[Documento de origem]
╔══
Até o final do ano, uma espécie de célula técnica dirigiu o time até que o treinador efetivo fosse contratado. Foram três derrotas, duas vitórias e um empate nesse período, que manteve os Dogues dentro da zona de repescagem ao término do primeiro turno. Próximo dessa disputa estava justamente o Toulouse, então treinado por Pascal Dupraz. O TFC estava uma posição acima dos Dogues, mas com os mesmos 19 pontos.
Novos treinadores
Chega o ano novo e, com ele, inicia também a caminhada de Christophe Galtier no Lille. Após o sucesso no Saint-Étienne, recuperando a competitividade do clube e conquistando, inclusive, o título da Copa da Liga, o treinador chegou ao norte da França com a missão de evitar um impensável rebaixamento.
Galtier, de cara, arrancou importante vitória sobre o Caen, na primeira partida de Ligue 1 em 2018, mas tropeços contra Rennes e Troyes fizeram com que o time não saísse do lugar em janeiro, fechando o primeiro mês do ano na 18ª colocação. Já estava à frente do Toulouse, que começou a patinar e se desfez de Dupraz. Além dos resultados ruins, ele sofria com problemas de saúde e precisou se afastar do futebol por algum tempo. Mickaël Devève, então auxiliar, foi efetivado na função.
╚══
[Tarefa solicitada] Dê sequência ao texto sobre a luta do Lille contra o rebaixamento, começando logo após a última frase apresentada. Os dados abaixo não têm relação com o texto.

Dados de posição de palavras e itens:
╔══
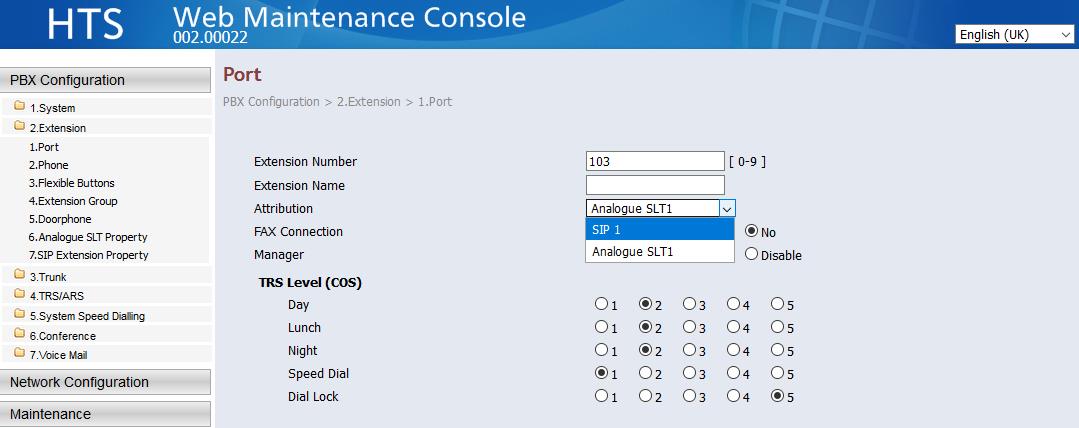The width and height of the screenshot is (1079, 428).
Task: Open the Maintenance section
Action: click(x=106, y=414)
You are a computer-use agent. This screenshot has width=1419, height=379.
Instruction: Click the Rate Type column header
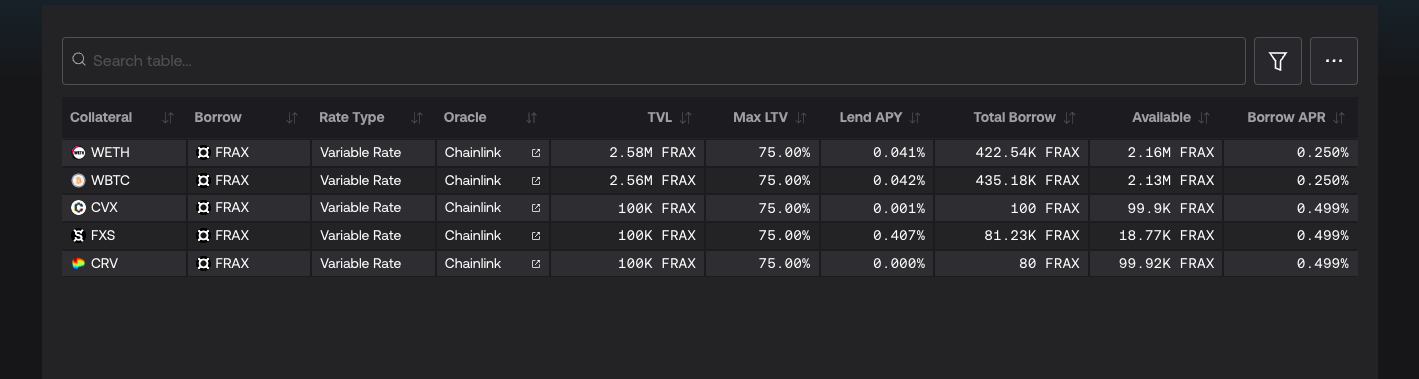(x=352, y=118)
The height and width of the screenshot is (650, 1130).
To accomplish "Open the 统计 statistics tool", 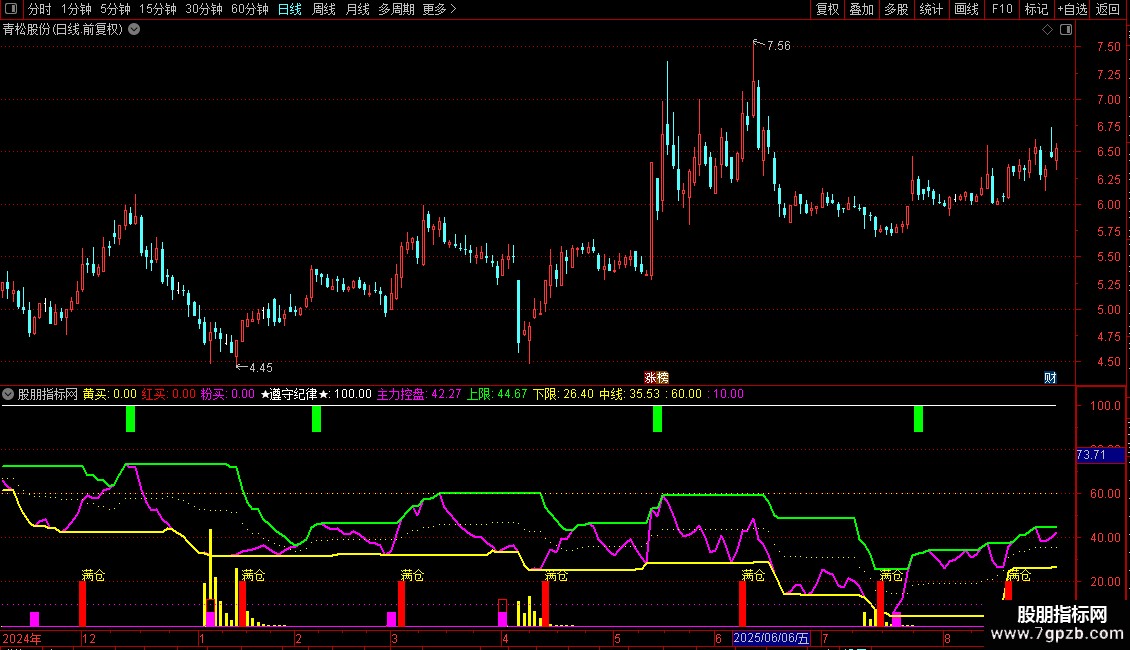I will click(931, 10).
╚══
[Resposta]
As mudanças nas comissões técnicas serviram para colocar os dois times na linha, mas não para fugir da zona de queda. Tanto Lille, quanto Toulouse chegaram até a 15ª colocação, mas logo voltaram para as últimas colocações. O LOSC, inclusive, entrou numa terrível espiral negativa entre fevereiro e abril, período em que emendou impressionantes 11 jogos sem vitórias. Essa série só foi quebrada, exatamente, uma semana antes do encontro entre os dois times.
Pépé e Bissouma: protagonistas
Chegava o dia 36ª rodada e do aguardado encontro entre Toulouse e Lille, no Municipal de Toulouse. O Téfécé vinha de dois jogos seguidos fora de casa e sem vencer: empatou com o Caen e perdeu de virada para o Rennes, por 2 a 1. Ainda assim, fora da zona de rebaixamento, tinha a faca e o queijo na mão para deixar os Dogues em maus lençóis, já que estavam dois pontos à frente na classificação.
Para este decisivo confronto, Galtier mexeu na defesa do Lille, que tinha vencido o Metz na rodada anterior. O capitão Soumaoro e o brasileiro Thiago Maia deixaram a formação inicial para os ingressos de Dabila e Amadou. O restante do time tinha a mesma base, com a espinha dorsal tendo Maignan na meta e a trinca de meias formada por Araújo, Benzia e Pépé. No Toulouse, as mudanças foram do meio pra frente. Somália, Blin e Jean foram as novidades da formação de Debève.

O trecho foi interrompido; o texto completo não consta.